# Selected extract
Content starts

Tim Kasser, Professor of Psychology at Knox College in Galesburg, Illinois, and author of “The High Price of Materialism,” said that Sia’s method of shying away from the public will definitely be beneficial to her in the long run, as he has found the more people strive toward things like fame and image, the lower their well-being.
“Assuming that this isn’t just a marketing ploy that she’s doing, if she really is honestly saying, ’What I want to do is focus on my art, on my songwriting, I don’t want to buy into the whole fame part of it anymore,’ all of the evidence of which I’m aware suggests that that is a move toward psychological health,” Kasser said.
Keeping Pop Music Weird
In addition to preserving her serenity, it also seems like Sia is just trying to do something new — to inject a much-needed dose of weird into a world that sometimes seems replete with plastic chart-toppers and glossy celebrity magazine worship.
“I’m just trying to keep it weird, dude,” she told Stern. “I have enough money making pop songs for other people now that I can just put out music for my fans and it doesn’t matter if I don’t make any money from it.
“All I want to do is things I haven’t done — see what I can get away with,” she continued. “I’m going to put a paper bag on my head, I’m going to be on the cover of Billboard … I’m literally giggling inside for a month.”
And we’re giggling along with her — waiting for her next out-there move. Will she show up to a talk show in clown makeup? Will a man in a wig accept an award in her stead? Part of Sia’s mounting fame — despite her reluctance to embrace it — at the moment has to do not only with her talent, but the mystique she has built up around it.
Will The Music Be Enough?
The question now becomes: Can she maintain this buzz while also preserving her anonymity and sense of self, or will she have to start conforming to the tenets of celebrity in order to keep the public’s attention?
The Weeknd eventually had to come out of the shadows as Abel Tesfaye and iamamiwhoami became Jonna Lee — to varying degrees of success. Daft Punk, on the other hand, have always been a relative mystery (even though we technically know who is behind the masks).
I mean, it’s not as if Sia is actually content to put out a vanity record for the fans and leave it at that — despite what she said above. “I had always intended to [put out a record],” she told Stern in that same interview. “Just I wasn’t planning to promote it and then look what’s happened. I’m doing very key things because it turns out I am ambitious and I do want a #1 record.” OK then.

Content ends

# Data provided
Content starts

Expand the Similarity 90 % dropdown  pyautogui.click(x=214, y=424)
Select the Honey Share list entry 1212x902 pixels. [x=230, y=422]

Content ends

# Requirement 1
According to the piece on Sia, where does Tim Kasser teach psychology?
# Requirement 2
Repeat the wording of the piece on Sia, starting with "And we’re giggling" and going on through "the public’s attention?".

# Written response 1
Knox College in Galesburg, Illinois.

# Written response 2
And we’re giggling along with her — waiting for her next out-there move. Will she show up to a talk show in clown makeup? Will a man in a wig accept an award in her stead? Part of Sia’s mounting fame — despite her reluctance to embrace it — at the moment has to do not only with her talent, but the mystique she has built up around it.
Will The Music Be Enough?
The question now becomes: Can she maintain this buzz while also preserving her anonymity and sense of self, or will she have to start conforming to the tenets of celebrity in order to keep the public’s attention?